___ DATA FOR PROCESSING ___
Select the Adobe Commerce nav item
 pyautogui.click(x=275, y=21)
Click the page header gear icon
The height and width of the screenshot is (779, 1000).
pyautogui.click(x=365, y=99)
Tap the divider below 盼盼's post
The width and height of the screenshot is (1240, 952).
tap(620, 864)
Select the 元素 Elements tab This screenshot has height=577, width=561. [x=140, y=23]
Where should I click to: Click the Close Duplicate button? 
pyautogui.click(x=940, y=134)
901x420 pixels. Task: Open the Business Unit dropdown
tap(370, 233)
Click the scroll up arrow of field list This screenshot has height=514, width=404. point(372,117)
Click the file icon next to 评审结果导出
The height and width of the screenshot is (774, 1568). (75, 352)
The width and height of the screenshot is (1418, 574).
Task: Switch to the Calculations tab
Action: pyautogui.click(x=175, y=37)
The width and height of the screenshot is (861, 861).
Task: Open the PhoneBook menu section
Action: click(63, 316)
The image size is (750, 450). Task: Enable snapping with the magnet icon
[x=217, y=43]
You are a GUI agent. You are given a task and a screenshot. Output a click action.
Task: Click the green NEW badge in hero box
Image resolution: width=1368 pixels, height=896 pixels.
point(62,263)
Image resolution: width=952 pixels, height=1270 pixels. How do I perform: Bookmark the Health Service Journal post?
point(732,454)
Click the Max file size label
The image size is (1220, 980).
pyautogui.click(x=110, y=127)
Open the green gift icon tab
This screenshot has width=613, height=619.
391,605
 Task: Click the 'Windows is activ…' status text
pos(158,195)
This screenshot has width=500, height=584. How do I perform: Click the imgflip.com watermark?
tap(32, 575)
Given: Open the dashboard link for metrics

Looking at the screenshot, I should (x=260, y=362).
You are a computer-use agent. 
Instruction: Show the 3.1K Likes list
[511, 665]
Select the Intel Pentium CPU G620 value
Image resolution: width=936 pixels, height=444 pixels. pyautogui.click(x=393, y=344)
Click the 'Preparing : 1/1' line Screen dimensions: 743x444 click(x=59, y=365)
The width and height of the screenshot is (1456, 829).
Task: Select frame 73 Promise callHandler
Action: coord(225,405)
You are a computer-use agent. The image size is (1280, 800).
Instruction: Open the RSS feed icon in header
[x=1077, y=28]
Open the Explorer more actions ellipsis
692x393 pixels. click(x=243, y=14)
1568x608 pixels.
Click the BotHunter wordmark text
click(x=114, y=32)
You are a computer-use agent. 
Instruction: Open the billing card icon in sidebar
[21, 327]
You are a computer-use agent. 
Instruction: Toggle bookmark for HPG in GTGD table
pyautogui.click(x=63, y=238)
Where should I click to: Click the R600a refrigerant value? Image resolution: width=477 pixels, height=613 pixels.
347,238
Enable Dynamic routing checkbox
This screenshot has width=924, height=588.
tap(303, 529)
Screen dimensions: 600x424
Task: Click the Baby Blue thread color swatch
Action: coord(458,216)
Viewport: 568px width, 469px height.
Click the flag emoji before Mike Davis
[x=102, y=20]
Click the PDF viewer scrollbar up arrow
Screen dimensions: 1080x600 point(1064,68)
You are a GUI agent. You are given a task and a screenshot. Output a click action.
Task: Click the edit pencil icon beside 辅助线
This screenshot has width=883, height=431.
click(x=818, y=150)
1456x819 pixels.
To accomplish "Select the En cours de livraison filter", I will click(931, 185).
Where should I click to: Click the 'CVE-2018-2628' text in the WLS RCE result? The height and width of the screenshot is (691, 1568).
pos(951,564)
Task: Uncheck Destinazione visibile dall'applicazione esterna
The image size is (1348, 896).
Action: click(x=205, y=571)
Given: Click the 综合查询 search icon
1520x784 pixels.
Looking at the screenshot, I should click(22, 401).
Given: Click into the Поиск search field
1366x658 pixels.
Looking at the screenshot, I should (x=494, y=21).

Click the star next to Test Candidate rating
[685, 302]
___
• WHAT THIS TASK INVOLVES
From the first line through the last, give the data above again exactly.

• ANSWER TO THIS TASK
Select the Adobe Commerce nav item
 pyautogui.click(x=275, y=21)
Click the page header gear icon
The height and width of the screenshot is (779, 1000).
pyautogui.click(x=365, y=99)
Tap the divider below 盼盼's post
The width and height of the screenshot is (1240, 952).
tap(620, 864)
Select the 元素 Elements tab This screenshot has height=577, width=561. [x=140, y=23]
Where should I click to: Click the Close Duplicate button? 
pyautogui.click(x=940, y=134)
901x420 pixels. Task: Open the Business Unit dropdown
tap(370, 233)
Click the scroll up arrow of field list This screenshot has height=514, width=404. point(372,117)
Click the file icon next to 评审结果导出
The height and width of the screenshot is (774, 1568). (75, 352)
The width and height of the screenshot is (1418, 574).
Task: Switch to the Calculations tab
Action: pyautogui.click(x=175, y=37)
The width and height of the screenshot is (861, 861).
Task: Open the PhoneBook menu section
Action: click(63, 316)
The image size is (750, 450). Task: Enable snapping with the magnet icon
[x=217, y=43]
You are a GUI agent. You are given a task and a screenshot. Output a click action.
Task: Click the green NEW badge in hero box
Image resolution: width=1368 pixels, height=896 pixels.
point(62,263)
Image resolution: width=952 pixels, height=1270 pixels. How do I perform: Bookmark the Health Service Journal post?
point(732,454)
Click the Max file size label
The image size is (1220, 980).
pyautogui.click(x=110, y=127)
Open the green gift icon tab
This screenshot has width=613, height=619.
391,605
 Task: Click the 'Windows is activ…' status text
pos(158,195)
This screenshot has width=500, height=584. How do I perform: Click the imgflip.com watermark?
tap(32, 575)
Given: Open the dashboard link for metrics

Looking at the screenshot, I should (x=260, y=362).
You are a computer-use agent. 
Instruction: Show the 3.1K Likes list
[511, 665]
Select the Intel Pentium CPU G620 value
Image resolution: width=936 pixels, height=444 pixels. pyautogui.click(x=393, y=344)
Click the 'Preparing : 1/1' line Screen dimensions: 743x444 click(x=59, y=365)
The width and height of the screenshot is (1456, 829).
Task: Select frame 73 Promise callHandler
Action: coord(225,405)
You are a computer-use agent. The image size is (1280, 800).
Instruction: Open the RSS feed icon in header
[x=1077, y=28]
Open the Explorer more actions ellipsis
692x393 pixels. click(x=243, y=14)
1568x608 pixels.
Click the BotHunter wordmark text
click(x=114, y=32)
You are a computer-use agent. 
Instruction: Open the billing card icon in sidebar
[21, 327]
You are a computer-use agent. 
Instruction: Toggle bookmark for HPG in GTGD table
pyautogui.click(x=63, y=238)
Where should I click to: Click the R600a refrigerant value? Image resolution: width=477 pixels, height=613 pixels.
347,238
Enable Dynamic routing checkbox
This screenshot has width=924, height=588.
tap(303, 529)
Screen dimensions: 600x424
Task: Click the Baby Blue thread color swatch
Action: coord(458,216)
Viewport: 568px width, 469px height.
Click the flag emoji before Mike Davis
[x=102, y=20]
Click the PDF viewer scrollbar up arrow
Screen dimensions: 1080x600 point(1064,68)
You are a GUI agent. You are given a task and a screenshot. Output a click action.
Task: Click the edit pencil icon beside 辅助线
This screenshot has width=883, height=431.
click(x=818, y=150)
1456x819 pixels.
To accomplish "Select the En cours de livraison filter", I will click(931, 185).
Where should I click to: Click the 'CVE-2018-2628' text in the WLS RCE result? The height and width of the screenshot is (691, 1568).
pos(951,564)
Task: Uncheck Destinazione visibile dall'applicazione esterna
The image size is (1348, 896).
Action: click(x=205, y=571)
Given: Click the 综合查询 search icon
1520x784 pixels.
Looking at the screenshot, I should click(22, 401).
Given: Click into the Поиск search field
1366x658 pixels.
Looking at the screenshot, I should (x=494, y=21).

Click the star next to Test Candidate rating
[685, 302]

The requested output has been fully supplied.